In der abendlichen Dämmerung bemerkte man Edwards in ernster Zwiesprache mit seinem Freunde an dem Fenster; und er mochte dem alten Jäger wohl Worte des Trostes gebracht haben, denn sobald er sich entfernt hatte, warf sich Natty auf sein Lager und war bald in tiefen Schlaf versunken.

Die neugierigen Zuschauer hatten endlich auch die Redseligkeit des Majordomo, der mit der Hälfte seiner Bekanntschaft auf gute Cameradschaft getrunken, erschöpft, und als Natty nicht länger in Bewegung war, und Billy Kirby, welcher der letzte an dem Fenster gewesen, um Acht Uhr sich nach dem Templetoner Kaffeehause zurückgezogen hatte, erhob sich der alte Jäger noch einmal, um eine Decke vor die Oeffnung zu hängen, worauf sich die Gefangenen zur Ruhe begaben.

Fünfunddreißigstes Kapitel.

Um die Verfolger zu vermeiden,

Drückt schwer der Sporn der Thiere Seiten.

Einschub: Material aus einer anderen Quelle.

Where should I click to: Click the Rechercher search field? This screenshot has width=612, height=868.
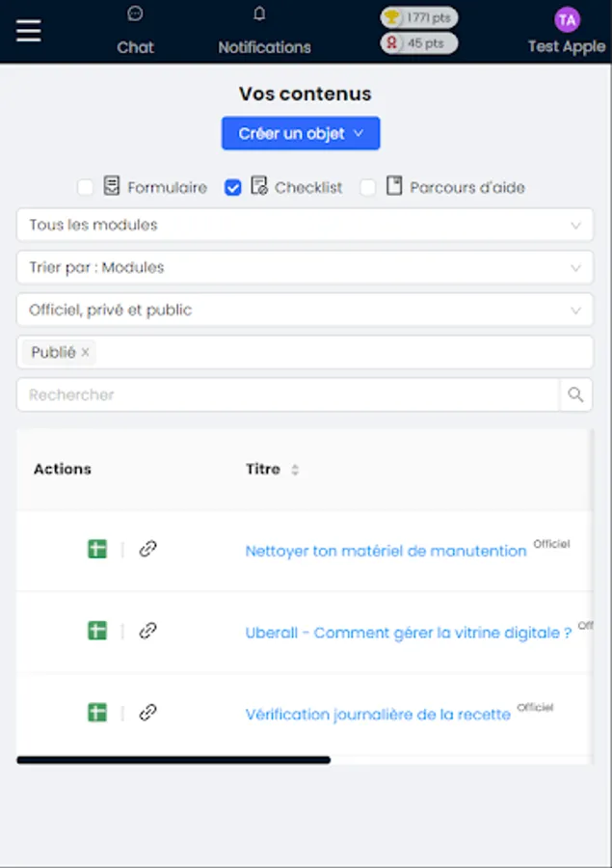point(287,394)
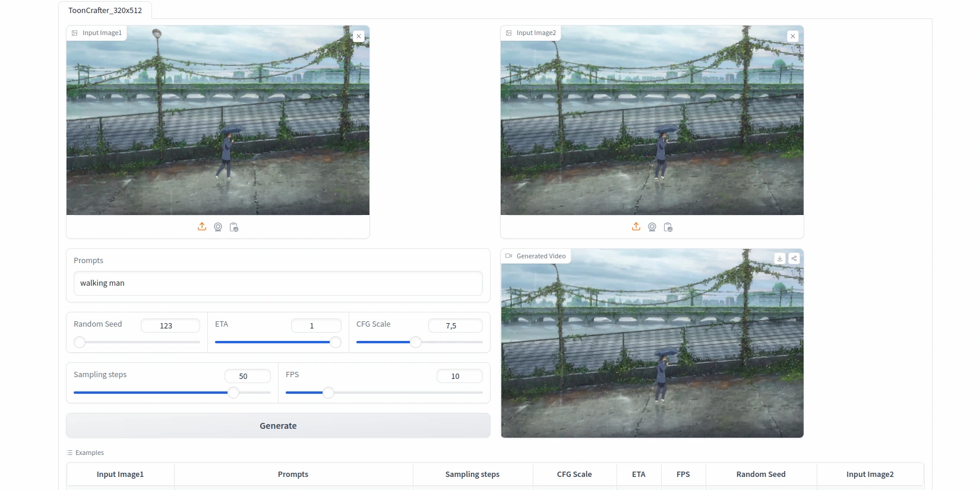The height and width of the screenshot is (490, 980).
Task: Remove Input Image1 with the X button
Action: point(359,36)
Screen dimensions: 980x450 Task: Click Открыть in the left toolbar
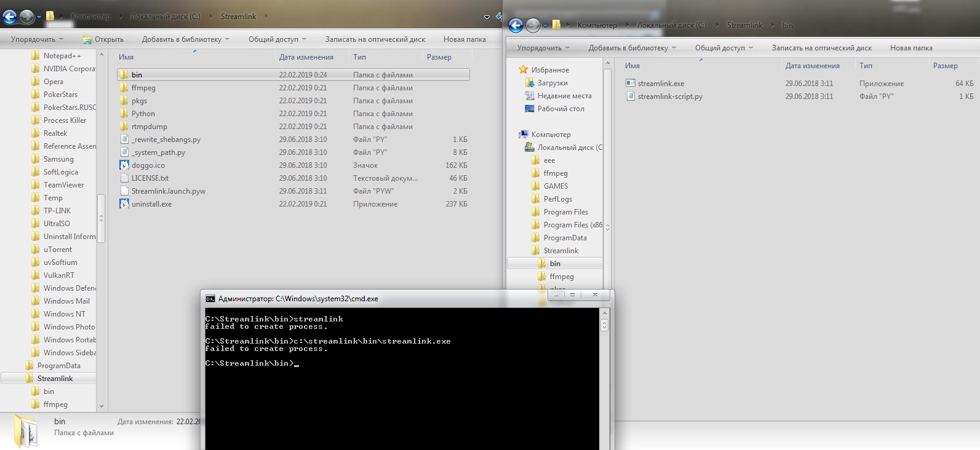(103, 39)
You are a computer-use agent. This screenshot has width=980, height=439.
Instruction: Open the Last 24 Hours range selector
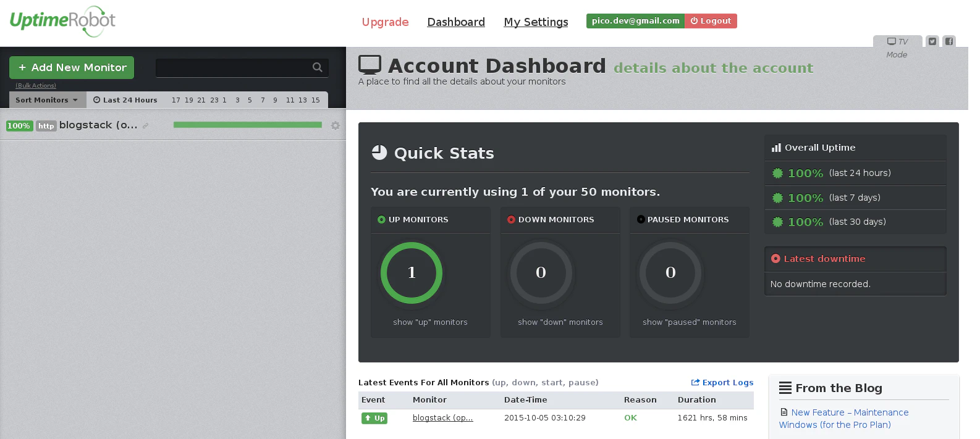tap(125, 100)
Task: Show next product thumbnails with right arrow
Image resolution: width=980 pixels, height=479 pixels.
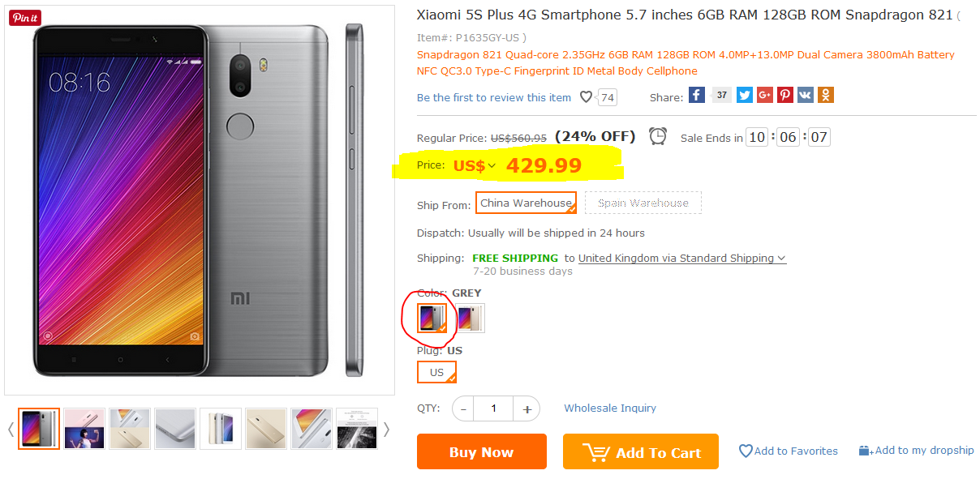Action: pyautogui.click(x=387, y=429)
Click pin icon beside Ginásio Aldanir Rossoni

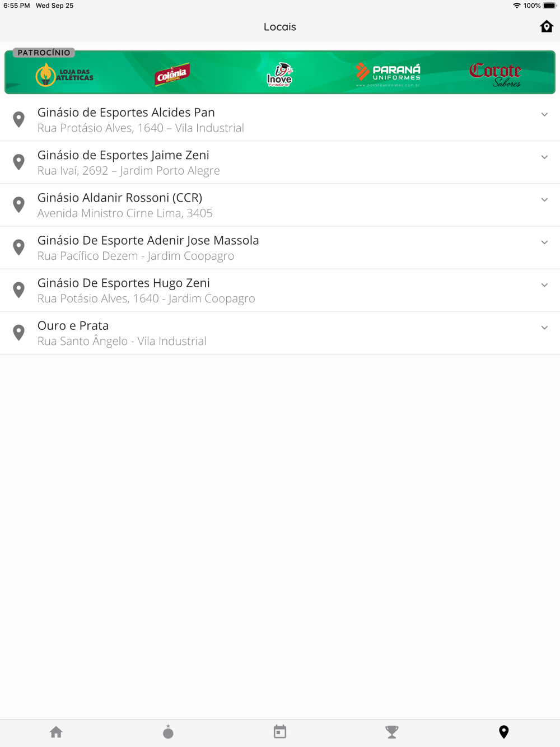(x=19, y=205)
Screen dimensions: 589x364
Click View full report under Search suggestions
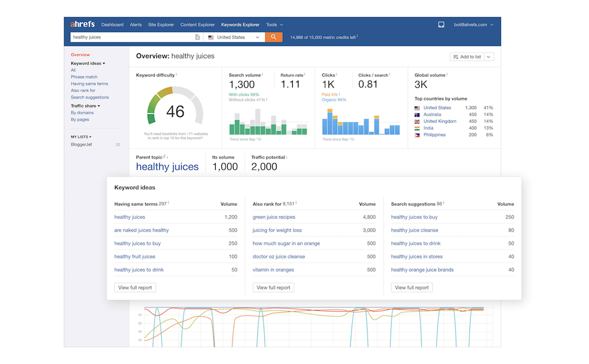[412, 287]
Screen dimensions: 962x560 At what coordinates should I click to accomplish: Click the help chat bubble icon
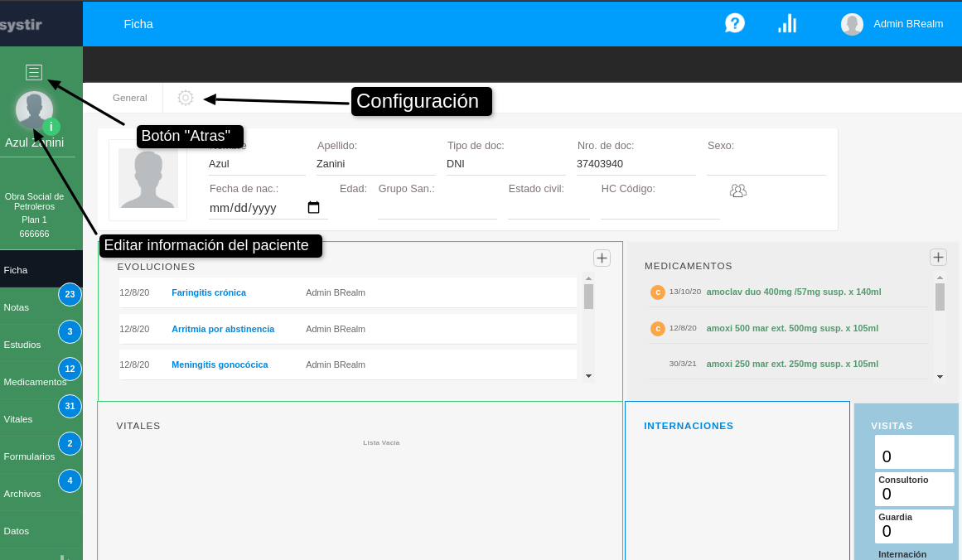734,23
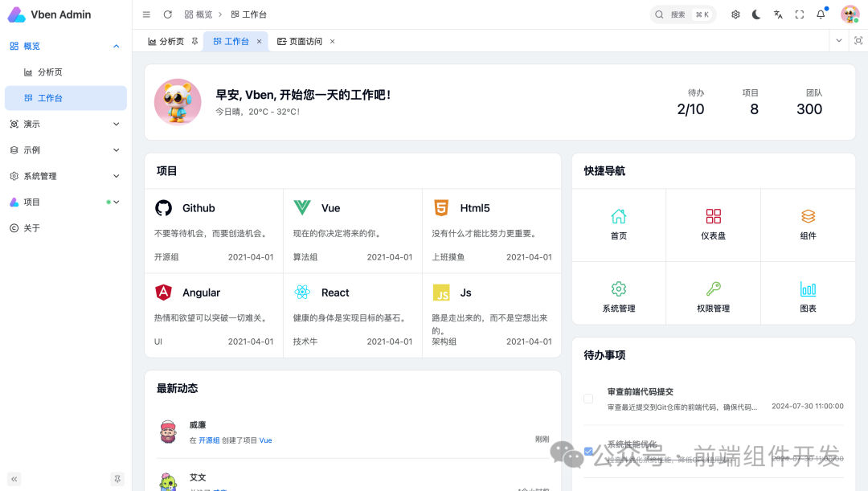Switch to the 页面访问 tab
Viewport: 868px width, 491px height.
[305, 40]
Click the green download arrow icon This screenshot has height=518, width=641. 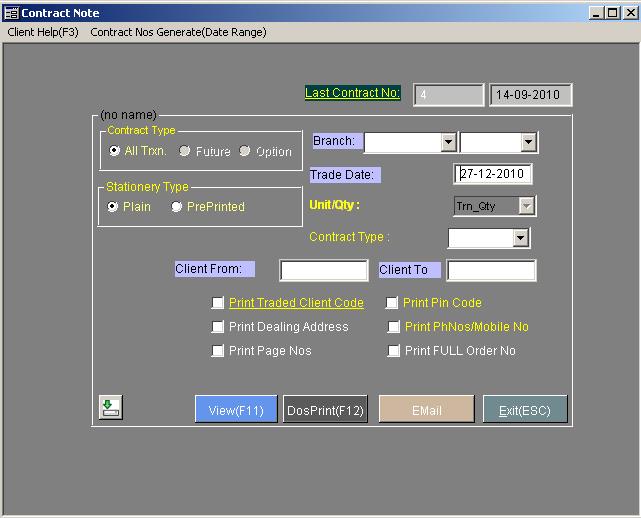[111, 407]
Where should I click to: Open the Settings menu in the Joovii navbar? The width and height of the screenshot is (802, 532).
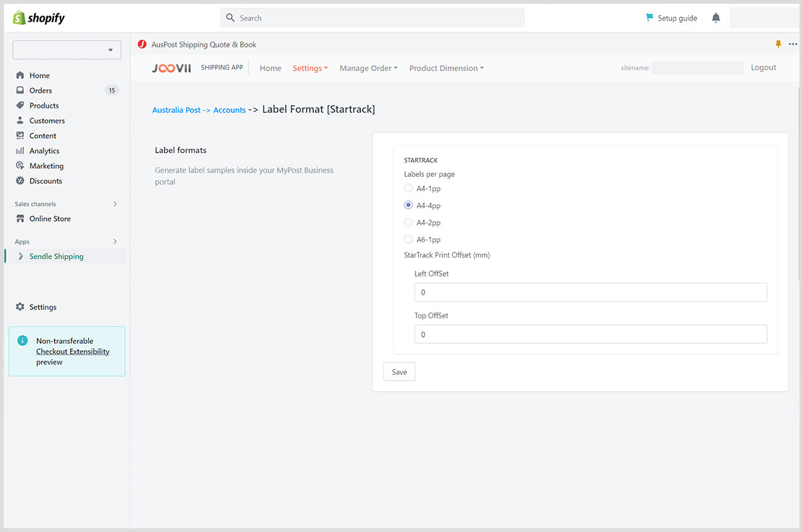click(310, 69)
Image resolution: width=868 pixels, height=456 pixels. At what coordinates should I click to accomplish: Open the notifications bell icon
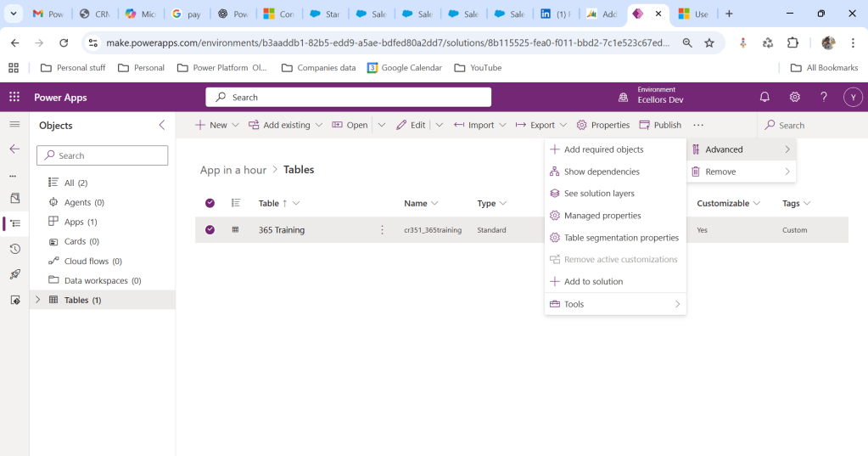tap(764, 97)
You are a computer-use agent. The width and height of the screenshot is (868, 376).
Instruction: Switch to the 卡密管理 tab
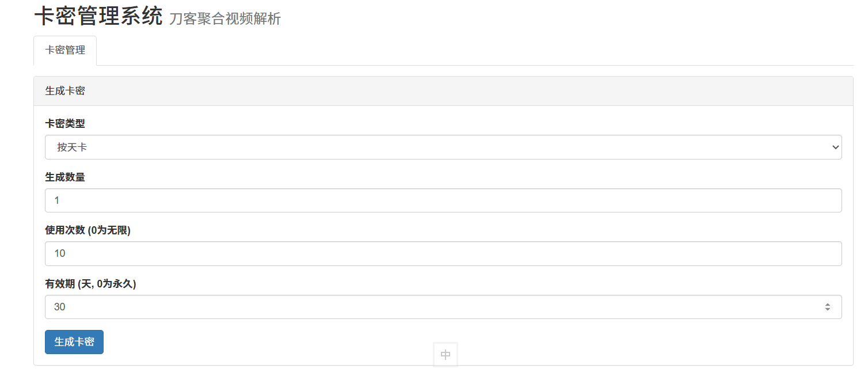click(x=65, y=51)
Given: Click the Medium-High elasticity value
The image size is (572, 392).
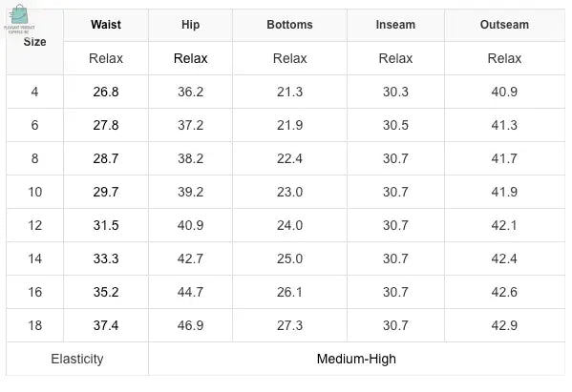Looking at the screenshot, I should click(356, 359).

Nicht umgeschaut, bis der Gefahr

Wir Viere ledig sind und baar!

Hudibras.

Mit der eintretenden Dämmerung begannen die Geschworenen, die Zeugen und die übrigen Glieder des Gerichtshofs sich zu zerstreuen, und noch vor neun Uhr herrschte Ruhe im Dorfe: die Straßen waren beinahe verödet. Um diese Stunde gingen Richter Temple und seine Tochter, denen Luise Grant in kurzer Entfernung folgte, unter dem leichten Schatten der jungen Pappeln langsam die Allee hinab, wobei sie sich in nachstehendem Gespräche unterhielten —

„Du kannst am besten sein verletztes Gemüth beruhigen,“ sagte Marmaduke; „doch wird es immerhin gefährlich seyn, die Natur seines Vergehens zu berühren, da die Heiligkeit der Gesetze beachtet werden muß.“

„O Vater!“ rief die ungeduldige Elisabeth; „unmöglich können Gesetze vollkommen seyn, welche einen Mann, wie Lederstrumpf, wegen eines Vergehens, das mir so verzeihlich erscheint, zu einer so strengen Strafe verdammen.“

„Du redest, wie Du es verstehst, Elisabeth,“ versetzte ihr Vater. „Die Gesellschaft kann ohne einen heilsamen Zwang nicht bestehen, und ein solcher Zwang ist unmöglich handzuhaben, wenn die Personen Derjenigen, welche ihn ausüben, nicht geschützt und geachtet werden. Und wie sehr müßte es nicht meinem Ruf als Richter schaden, wenn man mir nachsagen könnte, ich hätte einen überwiesenen Verbrecher entschlüpfen lassen, weil er das Leben meines Kindes rettete?“

„Ich sehe — ich erkenne die Schwierigkeit Deiner Stellung, lieber Vater,“ entgegnete die Tochter; „aber bei einem Vergehen, wie das des armen Natty war, kann ich den Vollstrecker des Gesetzes nicht von dem Menschen trennen.“

„Du sprichst wie ein Weib, Kind. Es handelte sich nicht um den Angriff auf Hiram Doolittle, sondern um die Drohung , auf einen Constable zu schießen, welcher in der Vollziehung eines — —“

„Gleichviel, ob es das eine oder das andere ist,“ fiel ihm Miß Temple mit einer Logik in's Wort, die ihre Schlüsse mehr von dem Gefühle als von dem Verstande borgte; „ich kenne Natty's Unschuld, und in dieser Ueberzeugung muß ich Alle, die ihn unterdrücken, für ungerecht halten.“

„Sein Richter gehört auch darunter; — Deinen Vater also gleichfalls, Elisabeth ?“

„Ach, Vater! stelle keine solchen Fragen an mich. Nenne mir lieber Deinen Auftrag, und laß mich eilen, ihn zu vollziehen.“

Der Richter hielt einen Augenblick inne, lächelte seinem Kinde zärtlich zu, und ließ dann seine Hand auf ihre Schulter fallen, indem er entgegnete:

„Du magst in manchen Stücken Recht haben, 'Beß, aber Dein Herz hat zu viel Einfluß auf Deinen Verstand, Doch höre jetzt: in diesem Taschenbuch sind zweihundert Dollars. Geh' zu dem Gefangenen — Du hast nichts dabei zu befürchten — gib dem Schließer diese Karte, und wenn Du Bumppo siehst, so sage dem armen, alten Manne alles, was Du willst. Laß die Gefühle Deines warmen Herzens sprechen, aber vergiß nicht, Elisabeth, daß die Gesetze allein uns aus dem Zustand der Wildheit reißen konnten — daß er sich eines Verbrechens schuldig gemacht hat, und daß sein Richter Dein Vater ist."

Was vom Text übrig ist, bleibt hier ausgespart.